Mohammad Reza Shajarian, the great singer of Persian music, has died at the age of 80. With his passing, the world has lost an outstanding talent and consummate artist. By Stefan Buchen

By Stefan Buchen

“The Bird of Dawn...we want The Bird of Dawn!” Hearing this chant issuing from eighty-year-old throats was quite an experience. In a tone somewhere between anxious doubt and joyous expectation, it echoed through the Cologne Philharmonie, the Royal Festival Hall in London and the Town Hall Theatre in New York.

The insistence with which these aged throats demanded “The Bird of Dawn” might have made you worry that the bird’s voice could perhaps fail him. For decades, this fear was completely unjustified: no one can remember the master closing a concert with anything but “The Bird of Dawn”. At the end, the master always called on the creator, on supra- and sublunary nature, to let the “dawn bird” out of its cage.

And the dawn bird was never so “heartless” as to refuse to unfurl his wings, come out and sing the “Melody of the Freedom of Men”. This encore crowned the ceremonial act, lifted the audience’s spirits once again and released them with “fresher flames of hope” back into the corridors of exile or the everyday struggles of their homeland.
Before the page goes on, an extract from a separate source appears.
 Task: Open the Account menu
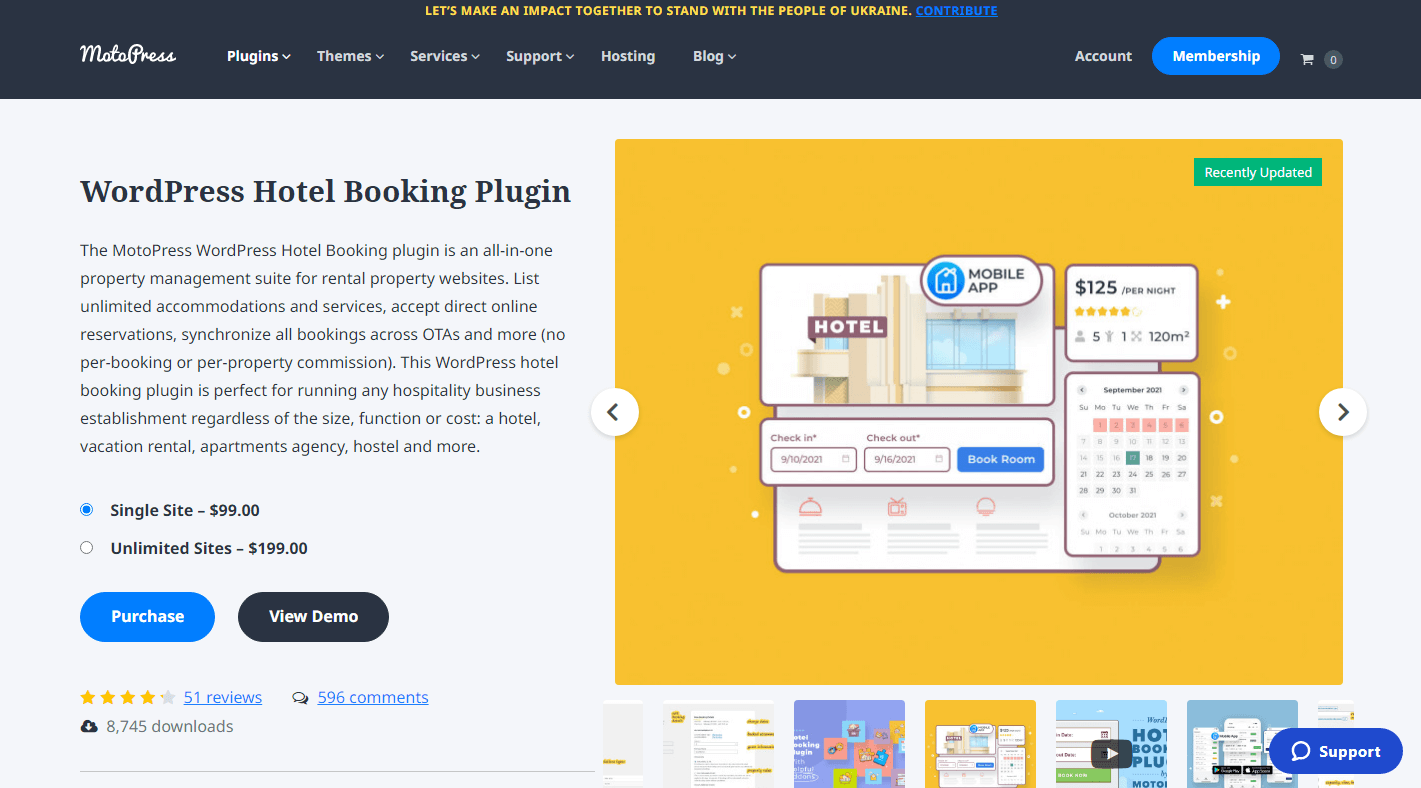(1102, 56)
Those who never experienced this ritual must also try to understand what the death of the singer Mohammad Reza Shajarian signifies. It brings deep mourning to a nation whose homeland is despairing over the difficult path to modernity, while its people are also scattered across all four corners of the globe. Shajarian held them all together.

No one could resist his charisma. He helped shape people’s identity. He offered a resonance chamber for cultural memory. His clear, piercing voice pointed the way to the origin of his country’s art, to Khidr’s spring, if you like. He was a legend long before his death. Mohammad Reza Shajarian died last Thursday in Iran, at the age of 80, following a long illness.



One of a kind

 

Persia defines itself via its art and aesthetics, just as the Germans once did before the political and moral ruptures of the 20th century. Shajarian was the representative of Persian art who rose above everyone and everything. He was known simply as “Ostad”, “Master”.
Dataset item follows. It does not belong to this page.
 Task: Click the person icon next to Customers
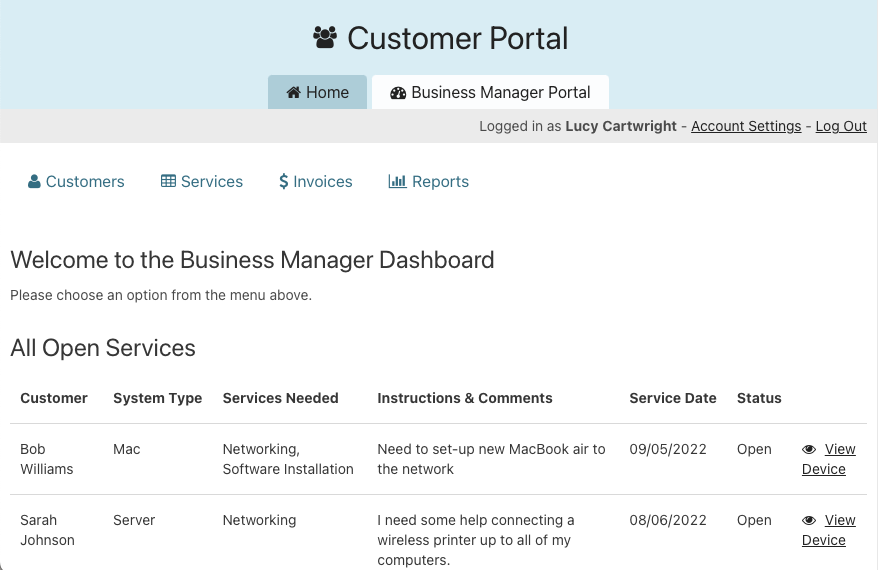[x=34, y=182]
Shajarian achieved that high rank through his voice and his singing technique. Talent, hard work and a natural physiognomy worked together to produce a unique tenor. And Shajarian placed it utterly at the service of classical Persian music. He collected its melodies, forms and sequences and refined them. He worked with the best instrumentalists

Classical Persian music is not really designed for large concert halls. It isn’t orchestral; its fundamental tone is quiet, sometimes no more than a whisper. Anyone who sets foot in the music room of Isfahan’s 17th-century royal palace will guess as much. The main instruments – the sitar and tar, kamancheh, santur, daf and ney – usually murmur more than they boast. Then they burst into brief flares of sound.

Shajarian entered into an unmistakeable communication with them all. “Accompaniment” would be the wrong word; Shajarian spoke to them. He loved them, you could sense that in every bar – though in fact the whispering tones of the instruments and the piercing force of his singing voice were opposites. They produced a taut equilibrium, a harmonic magic that is impossible to forget.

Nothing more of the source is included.